Pelo menos por enquanto o agronegócio parece estar blindado contra a crise internacional e os efeitos colaterais provocados pela insolvência da União Europeia e as incertezas sobre a capacidade de recuperação dos Estados Unidos. A Bolsa de Chicago referência na formação de preço das principais commodities agrícolas não escapou da queda generalizada que, na semana passada, contagiou o sistema financeiro em todo o mundo. Soja e milho recuaram abaixo de US$ 13 e US$ 6/bushel, ou algo em torno de US$ 28 e US$ 14 por saca de 60 quilos, respectivamente. Em uma semana, as duas cotações perderam mais de US$ 1 cada. Isso no mercado internacional. Porque internamente as variações ficaram estáveis, ou registraram ligeiros ganhos.
A explicação está na intensa variação cambial, que não apenas equacionou como também compensou com folga as quedas em Chicago. A valorização do dólar frente ao real de certa forma protegeu os grãos, que no mercado doméstico passaram praticamente imunes às turbulências que contaminaram de forma sistêmica e em linha os papéis das bolsas globais. Bom para o agronegócio, bom para o Brasil, que tem na produção agrícola uma base de sustentação capaz de amenizar e retardar os reflexos devastadores da recessão. Nesses momentos é que a participação do setor no PIB do país ganha maior destaque. É a quarta parte no bolo da geração de riquezas, escorando a economia nacional.
Porém, uma nova semana começa e o temor continua. O prenúncio da nova turbulência, que responde pelo nome de calote, não descansa. O mundo vive sob a ameaça de alguns dos principais países da zona do euro não honrarem suas dívidas. O que, aliás, já está ocorrendo, como em uma moratória branca, que para virar calote precisa apenas ser oficializada. Também são cada vez mais fortes os boatos e evidências de uma nova onda de quebra e liquidação de bancos nos Estados Unidos, a exemplo de 2008, quando da falência do Lehman Brothers. As potências europeias e norte-americanas se seguram como podem. É o PIB do crédito e do consumo que dá sinais de fraqueza, gera instabilidade mundial e, como nunca, incertezas.
Ao agronegócio, sobra o consolo da necessidade básica de consumo, não de bens de consumo, mas de alimentação e energia.

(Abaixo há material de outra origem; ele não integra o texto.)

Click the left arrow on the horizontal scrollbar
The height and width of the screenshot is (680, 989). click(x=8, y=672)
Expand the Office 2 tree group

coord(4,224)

Características que garantem sobrevida a um setor essencial e prioritário em tempos de guerra ou de paz, de crise ou de bonança. Contudo, o segmento não está imune. Pode até estar mais protegido, ser menos impactado. Mas dificilmente vai passar isento, sem ter de dividir a conta. O grande risco aqui é o da redução no consumo, do comércio de grãos, de carnes e seus derivados. Na relação de oferta e demanda, um cenário de redução nos preços que, a depender da intensidade, nem mesmo o câmbio favorável, como neste momento, pode resolver. Aí, vão sobreviver ou reduzir o impacto das turbulências aqueles que estiverem não apenas menos imunes como também melhor preparados.

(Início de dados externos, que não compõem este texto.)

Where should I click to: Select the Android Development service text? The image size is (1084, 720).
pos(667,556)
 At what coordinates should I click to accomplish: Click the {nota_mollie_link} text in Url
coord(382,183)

De qualquer maneira, o Brasil está em uma situação privilegiada, graças, mais uma vez, à essência da sua economia. Mais do que isso, um país e um negócio que estão aprendendo com as sucessivas crises. É cada vez mais comum a agricultura brasileira lançar mão das ferramentas de proteção de preço e mercado. Um exemplo é a comercialização da soja brasileira. Boa parte da produção prevista para a safra 2011/12, que apenas começa a ser plantada, já foi negociada no mercado futuro. Os números revelam um recorde para a época. O Paraná deve fechar setembro com um volume negociado em porcentual quase que dobrado para o período (veja quadro). E o que é melhor: no sobe e desce do dólar e das cotações, o preço médio supera os da safra anterior.
Outro exemplo interessante é o da carne de frango in natura e industrializada. Dados da Secretaria de Comércio Exterior (Secex) apontam que de janeiro a agosto as exportações totalizaram 2,4 milhões de toneladas, volume 3,2% maior que para o mesmo período de 2010. Além do incremento no volume, outra boa notícia é que a recente valorização do dólar pode contribuir para que os embarques ganhem mais ritmo nos próximos meses. Como o principal concorrente do Brasil nas exportações desse item são os Estados Unidos, com a valorização da moeda norte-americana aquele país perde competitividade e abre espaço para a carne brasileira.
Então, a crise está aí e não pode ser ignorada. Contudo, ela também traz oportunidades, que dependem mais de estratégia e visão de cada um dos agentes desse processo. Sobre as incertezas do amanhã, em relação ao futuro dos bancos nos Estados Unidos e do possível calote da União Europeia, pouco ou quase nada o Brasil pode fazer, a não ser fortalecer os componentes da economia que podem servir de colchão para eventuais reflexos negativos da crise internacional, como o agronegócio.